I have paid 4 years superannuation in ireland, before moving to the UK for 3 years to continue my training. While in the UK, I paid 3 years of NHS superannuation. I have now moved back to Ireland, but am now self employed, and therefore not entitled to superannuation I presume. 
Is it possible to bring back my UK pot of contributions, including my employer contributions, and add it onto what I have already paid in Ireland ( i.e. leave me in the same situation as if I never left home?).
I was at a talk on UK NHS pension recently, and learned that after 3 years of no contributions, the amount that it increases by annually drops a lot, compared to if i kept working in the NHS. Therefore, it makes no sense to keep the money in the UK and accept an inflation eroded pension.
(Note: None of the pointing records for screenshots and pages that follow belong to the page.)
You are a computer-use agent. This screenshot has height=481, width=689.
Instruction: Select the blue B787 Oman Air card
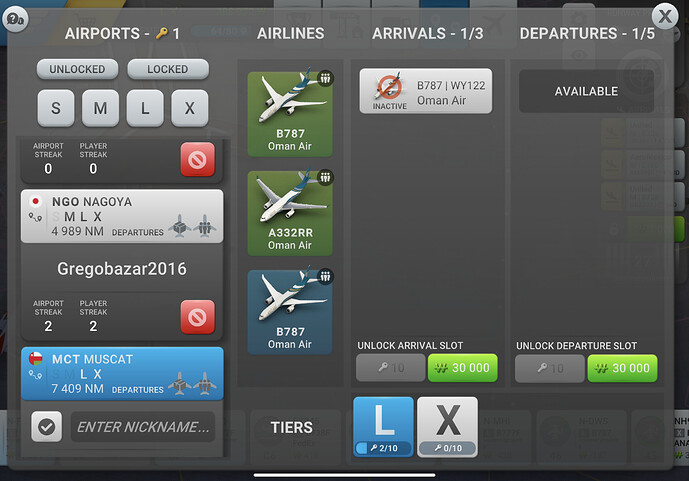coord(290,312)
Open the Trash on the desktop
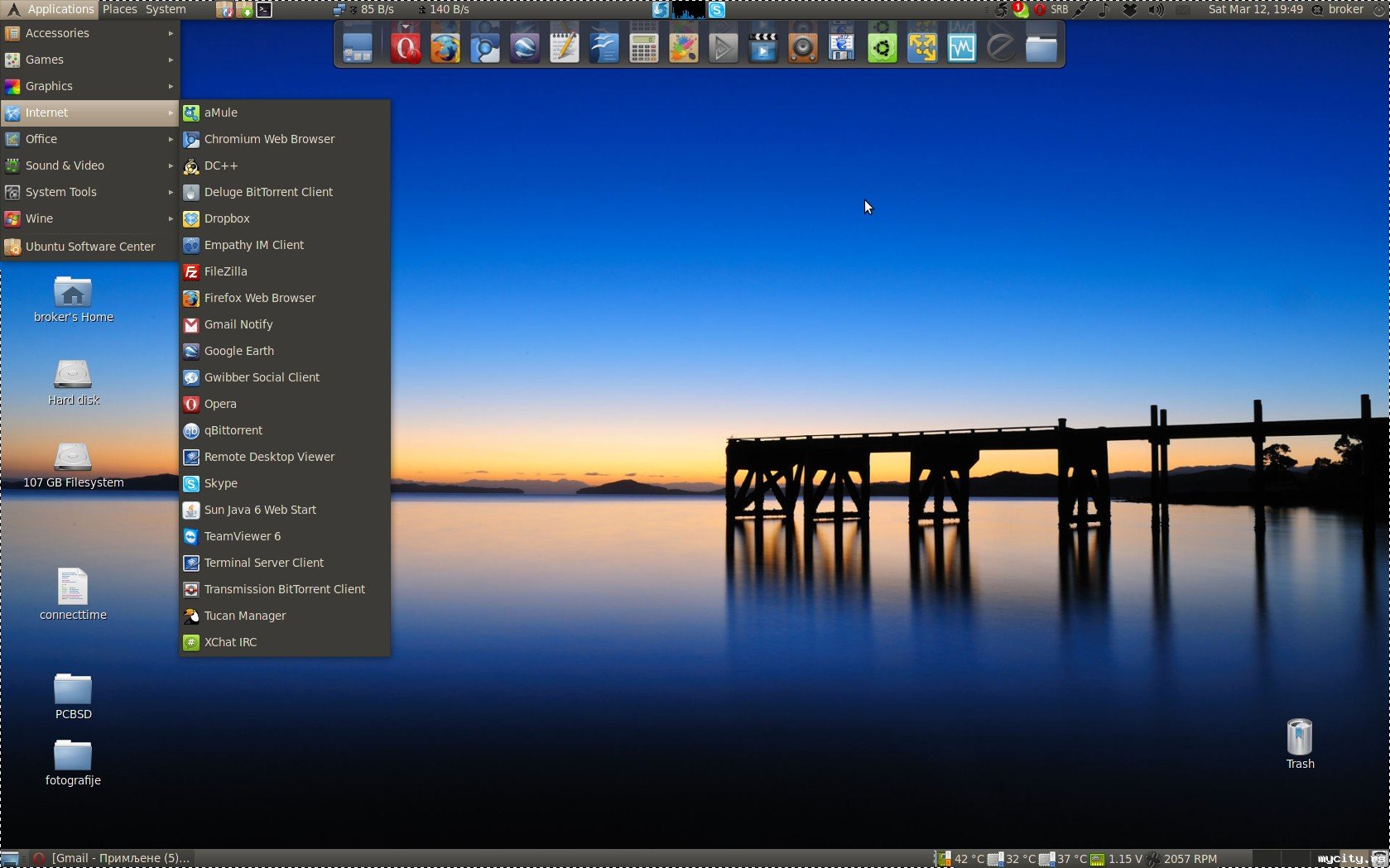This screenshot has width=1390, height=868. [1299, 737]
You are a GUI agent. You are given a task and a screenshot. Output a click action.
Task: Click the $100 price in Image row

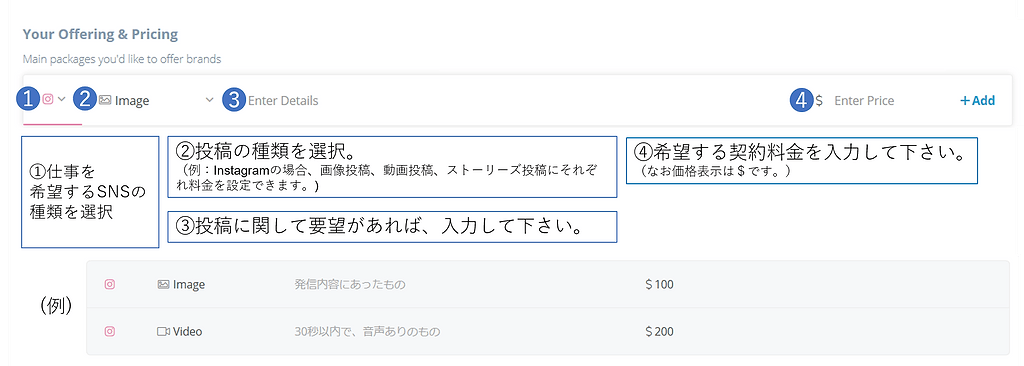click(659, 285)
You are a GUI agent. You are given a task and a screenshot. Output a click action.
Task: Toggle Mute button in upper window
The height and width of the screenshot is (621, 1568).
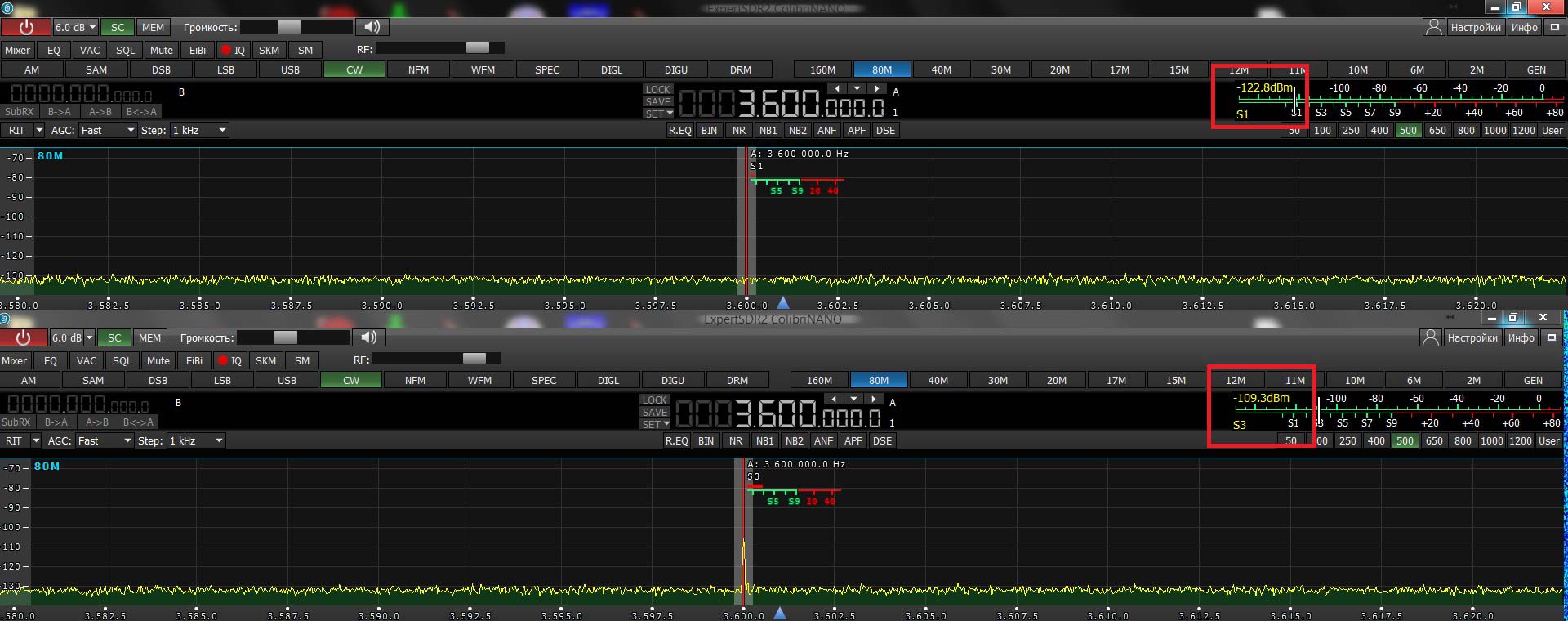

Does anyone have any suggestions, or personal experience of this?


----------



## Marie (5 Jan 2007)

Yes you can if the scheme is either a Registered Pension Scheme or a Qualifying Recognised Overseas Pension Scheme.  Contact HMRC at, either www.hmrc.gov.uk or write to: 
Audit and Pensions Scheme Services 
Yorke House 
Castle Meadow Road 
Nottingham 
NG2 1BG 

As you have more than 2 years membership the alternative to a transfer is to defer your pension rights in the NHS Pension Scheme but as you say the benefits begin to erode quickly.

You can contact them (google 'NHS Pensions Agency') online where the booklet SDK 'Leaving the Scheme' can be downloaded.  There is also an online forum where questions about payment of NHS pensions to locations abroad are discussed.


----------